Análisis: el acto que Sobrero esperaba
Imagen y semejanza: el mismo gesto. Randazzo observa
La visita de alguno de los dos Kirchner en Lobos era muy esperada. De hecho, hace mucho tiempo que Sobrero seguramente quería que el "pingüino" o la "pingüina" (como dijo el propio Néstor cuando no se sabía si su esposa iba a ser la candidata a presidenta) vinieran.
Para ello, se habló y mucho de la inauguración de los barrios Blanco y Celeste, o cualquier obra de cierta envergadura. La llegada de los K, era como una suerte de frutilla del postre frente a tanta cantidad de desfile de funcionarios provinciales que, de alguna u otra manera tienen a Lobos como un lugar al que no pueden dejar de ir durante una determinada gestión.
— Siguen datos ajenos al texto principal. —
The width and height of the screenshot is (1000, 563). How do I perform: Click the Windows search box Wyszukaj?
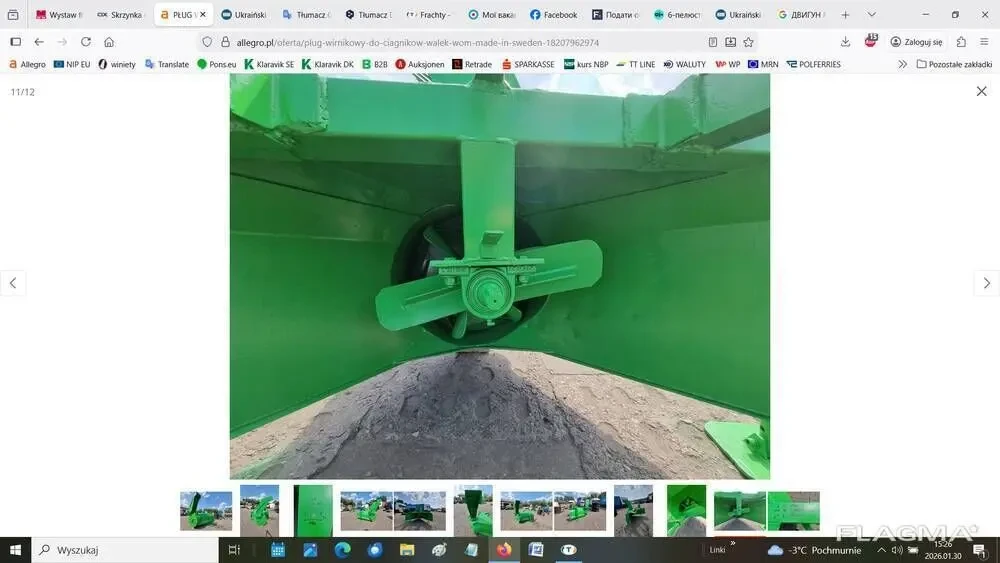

Randazzo, De Vido, el propio Scioli (que vino varias veces) hasta otros funcionarios de segundas y terceras líneas que venían marcando aquello en lo que el intendente Sobrero tanto recalca de la articulación.
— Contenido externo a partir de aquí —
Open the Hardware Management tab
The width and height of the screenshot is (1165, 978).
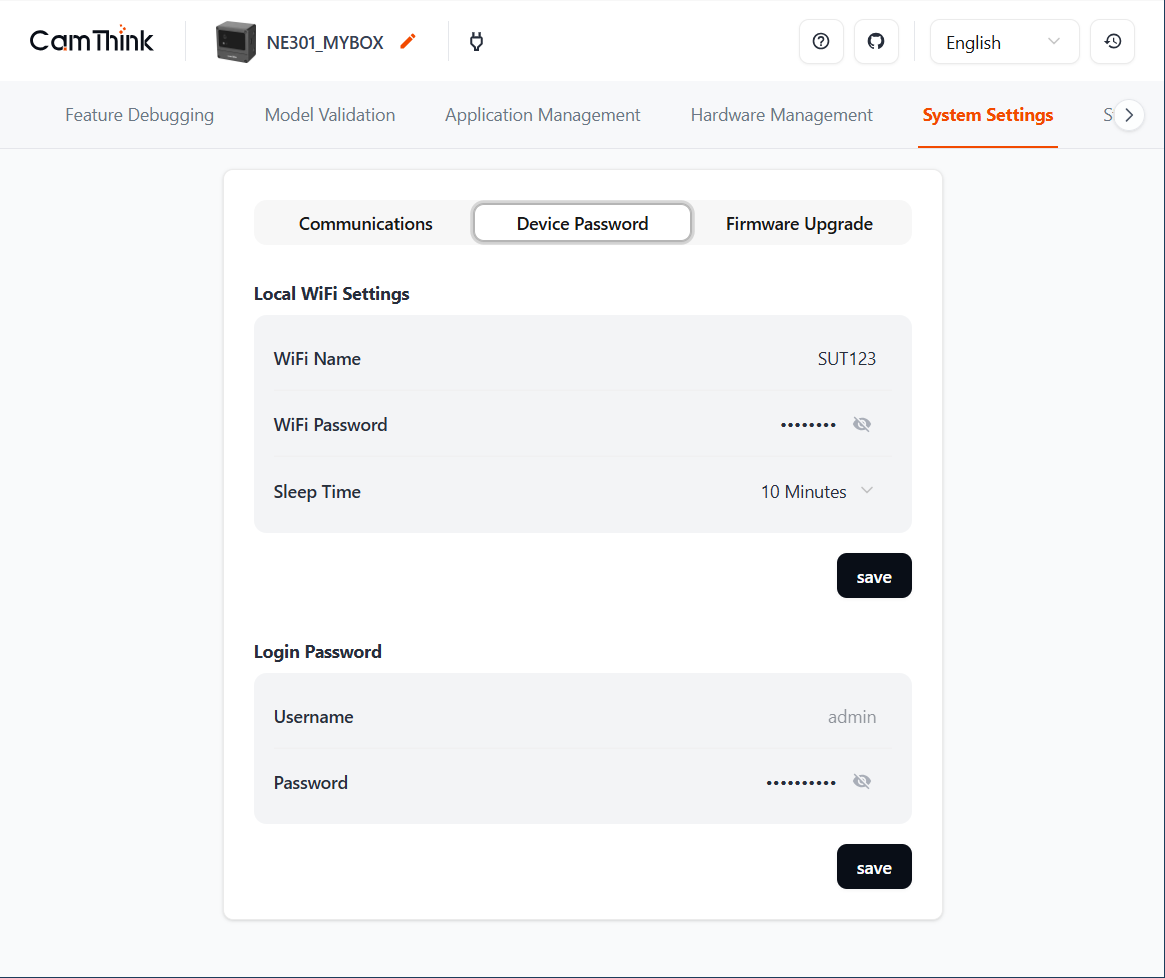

Más de una vez se suspendió alguna que otra inauguración importante para tratar de ajustarla a la visita de los Kirchner. Por eso, tal vez en su discurso, el propio Kirchner dejó un saludo especial de parte de la presidenta. Si hasta algunos periodistas locales se mostraron ansiosos en ello como el caso de Carlos Jáuregui quien le preguntó a Kirchner luego del acto sobre una visita de la mandataria.
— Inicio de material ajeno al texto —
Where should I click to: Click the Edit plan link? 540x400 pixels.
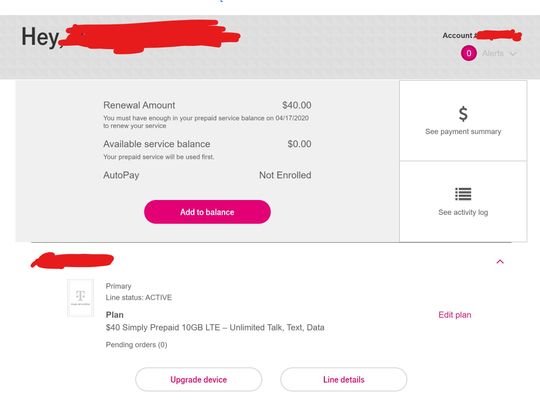455,315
Por eso, si bien fue "Tacho" el anfitrión, su emoción arriba del escenario pareció marcar que el agasajado terminó siendo él. Su discurso, en definitiva, terminó siendo un acto de agradecimiento de uno de los seguidores más fieles que tenga el ex presidente: Sobrero siempre fue kirchnerista, algo que no todos los que estaban sentados al lado del ex presidente pueden exhibir como es el caso del intendente de Berazategui, Juan José Mussi.